5.5.Gezien het vorenstaande oordeelt de rechtbank dat het bestreden besluit niet zorgvuldig is voorbereid en niet deugdelijk is gemotiveerd. Het kan daarom niet in stand blijven (vgl. de uitspraak van de Afdeling van 27 december 2018, ECLI:NL:RVS:2018:4271). 6. Het beroep is gezien het voorgaande gegrond. De rechtbank zal het bestreden besluit vernietigen wegens strijd met de artikelen 3:2 en 7:12 van de Algemene wet bestuursrecht.
7. Gelet hierop en op wat er hierna is overwogen over de (on)mogelijkheid van geschilbeslechting en het vervolg van deze zaak, laat de rechtbank de overige beroepsgronden in deze uitspraak onbesproken. Hierbij is van belang dat de rechtbank pas kan beoordelen of verweerder de relevante bepalingen in het geval van eiseres juist heeft toegepast, nadat is geoordeeld dat verweerder zich terecht op het standpunt heeft gesteld dat die bepalingen op eiseres van toepassing zijn. Laatstgenoemd oordeel heeft de rechtbank in deze uitspraak, als gevolg van de hiervoor geconstateerde (en niet herstelde) gebreken in het bestreden besluit, niet gegeven.

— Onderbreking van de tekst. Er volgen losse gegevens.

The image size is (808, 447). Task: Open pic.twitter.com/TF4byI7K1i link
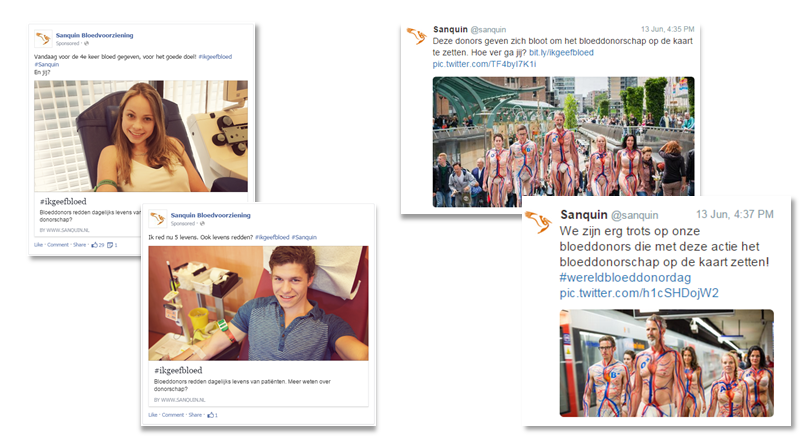[484, 64]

8. De rechtbank ziet geen mogelijkheid om de rechtsgevolgen van het bestreden besluit in stand te laten, omdat verweerder de hiervoor geconstateerde gebreken in het bestreden besluit niet in de beroepsfase heeft hersteld. In dit verband merkt de rechtbank op dat verweerder niet ter zitting is verschenen om een toelichting te geven en in het verweerschrift als reactie op de onder 5.1. vermelde beroepsgrond heeft verwezen naar het bestreden besluit (pagina’s 2 en 3), terwijl daarin nu juist in het geheel niet is ingegaan op het betoog van eiseres (zie overweging 5.4.). De rechtbank zal ook niet zelf in de zaak voorzien, omdat het in eerste instantie aan verweerder is om zich uit te laten over het betoog van eiseres. Ook ziet de rechtbank geen aanleiding voor het toepassen van een bestuurlijke lus, omdat het de rechtbank, gelet op de aard van de gebreken, de wijze waarop die moeten worden hersteld en de aard en vorm van een eventuele vervolgprocedure bij een nieuw ongunstig besluit voor eiseres, voorkomt dat eiseres op die manier niet eerder uitsluitsel krijgt in haar zaak dan als verweerder de opdracht wordt gegeven een nieuwe beslissing op het bezwaar te nemen binnen een termijn van zes weken na de dag van verzending van deze uitspraak. De rechtbank zal verweerder dan ook opdragen, met inachtneming van deze uitspraak, een nieuwe beslissing te nemen op het bezwaar, binnen voormelde termijn.
9. Omdat de rechtbank het beroep gegrond verklaart, bepaalt zij dat verweerder aan eiseres het door haar betaalde griffierecht van € 181,- moet vergoeden.
10. De rechtbank ziet om dezelfde reden ook aanleiding om verweerder te veroordelen in de door eiseres in beroep gemaakte proceskosten. Deze kosten stelt de rechtbank op grond van het Besluit proceskosten bestuursrecht voor de door een derde beroepsmatig verleende rechtsbijstand vast op € 1.518,- (1 punt voor het indienen van een beroepschrift en 1 punt voor het verschijnen ter zitting, met een waarde per punt van € 759,- en wegingsfactor 1).